Mr Grayling’s letter relates to the Committee’s investigation into unlawful activity by private investigators. Firms of private investigators invariably collect personal data on individuals, often of a sensitive or confidential nature, and are therefore subject to the DPA. In the UK there have been well-publicised cases of private investigators acting unlawfully in obtaining personal data, for example by hacking voicemail messages or email accounts, and then selling such information to the media. Such activity is contrary to s.55 of the DPA, which prevents the unauthorised obtaining or disclosing of personal data where the controller is not permitted to do so by law or the public interest, and constitutes a criminal offence.
Introducing custodial sentences for breaches of s.55 of the DPA is not a novel concept.
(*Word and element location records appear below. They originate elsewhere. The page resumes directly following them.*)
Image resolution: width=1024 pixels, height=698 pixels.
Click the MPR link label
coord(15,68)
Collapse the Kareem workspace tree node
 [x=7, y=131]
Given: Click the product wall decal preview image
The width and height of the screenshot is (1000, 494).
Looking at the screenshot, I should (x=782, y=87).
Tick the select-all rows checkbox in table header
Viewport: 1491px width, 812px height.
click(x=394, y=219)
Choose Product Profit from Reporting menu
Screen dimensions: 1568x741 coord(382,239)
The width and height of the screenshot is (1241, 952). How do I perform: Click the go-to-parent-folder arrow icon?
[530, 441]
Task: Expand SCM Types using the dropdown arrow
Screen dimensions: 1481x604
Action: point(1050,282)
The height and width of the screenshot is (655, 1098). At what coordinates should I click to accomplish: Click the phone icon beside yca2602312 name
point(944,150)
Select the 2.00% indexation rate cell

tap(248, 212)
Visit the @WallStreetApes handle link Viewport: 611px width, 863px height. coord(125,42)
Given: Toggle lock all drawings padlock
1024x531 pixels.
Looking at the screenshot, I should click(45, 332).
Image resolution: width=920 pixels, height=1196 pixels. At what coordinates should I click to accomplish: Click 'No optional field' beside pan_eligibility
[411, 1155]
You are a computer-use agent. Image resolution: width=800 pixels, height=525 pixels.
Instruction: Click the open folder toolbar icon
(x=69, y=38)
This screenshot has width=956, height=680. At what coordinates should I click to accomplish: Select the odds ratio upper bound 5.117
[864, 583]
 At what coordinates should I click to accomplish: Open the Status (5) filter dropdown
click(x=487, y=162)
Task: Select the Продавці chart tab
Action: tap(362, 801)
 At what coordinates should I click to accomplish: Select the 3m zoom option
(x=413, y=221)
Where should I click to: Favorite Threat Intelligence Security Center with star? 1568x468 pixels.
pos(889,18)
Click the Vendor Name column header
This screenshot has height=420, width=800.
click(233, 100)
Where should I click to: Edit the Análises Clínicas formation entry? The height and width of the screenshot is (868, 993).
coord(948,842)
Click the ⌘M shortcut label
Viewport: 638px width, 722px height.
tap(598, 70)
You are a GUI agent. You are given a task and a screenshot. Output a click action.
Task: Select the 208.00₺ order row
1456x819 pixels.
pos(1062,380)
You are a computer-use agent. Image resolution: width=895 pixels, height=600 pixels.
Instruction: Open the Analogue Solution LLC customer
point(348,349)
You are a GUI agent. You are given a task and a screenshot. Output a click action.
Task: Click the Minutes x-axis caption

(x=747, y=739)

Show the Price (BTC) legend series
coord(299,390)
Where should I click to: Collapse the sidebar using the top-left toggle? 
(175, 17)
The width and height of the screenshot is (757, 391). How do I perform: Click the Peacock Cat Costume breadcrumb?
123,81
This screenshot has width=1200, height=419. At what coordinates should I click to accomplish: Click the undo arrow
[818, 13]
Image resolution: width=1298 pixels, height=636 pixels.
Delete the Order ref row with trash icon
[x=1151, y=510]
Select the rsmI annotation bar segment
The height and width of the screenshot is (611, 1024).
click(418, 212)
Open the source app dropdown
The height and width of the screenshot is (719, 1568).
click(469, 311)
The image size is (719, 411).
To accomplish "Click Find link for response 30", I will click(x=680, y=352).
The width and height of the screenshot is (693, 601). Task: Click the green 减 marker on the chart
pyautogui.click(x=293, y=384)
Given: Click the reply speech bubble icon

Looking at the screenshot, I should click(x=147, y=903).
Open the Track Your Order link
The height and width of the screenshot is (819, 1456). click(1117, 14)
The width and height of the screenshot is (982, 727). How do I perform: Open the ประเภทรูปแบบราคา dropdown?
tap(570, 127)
In 2006 the then Information Commissioner, Richard Thomas, argued that a two year custodial sentence should be introduced to “deter those convicted of trading unlawfully in personal information”; however no action was taken. Section 77 of the Criminal Justice and Immigration Act 2008 (“CJIA”) enables the Government to make an Order to introduce custodial penalties for breaches of s.55, and there were two consultations on the issued under the previous Labour Government. The present coalition Government has kept the matter under review and, following recommendations from Lord Justice Leveson, has decided to carry out a public consultation.
Although similar proposals have been made in the past, it is very possible that the proposed consultation will lead to custodial sentences being introduced for breaches of s.55 DPA, particularly in the wake of the phone-hacking scandals. Such reforms may be designed to tackle the unlawful trade in personal data which appears to have become an unfortunate part of the UK media industry. However, the offences under s.55 are not limited to private investigators or journalists, and any person or business which improperly accesses or trades personal data should be aware that if such activity may, in the future, result in custodial sentences.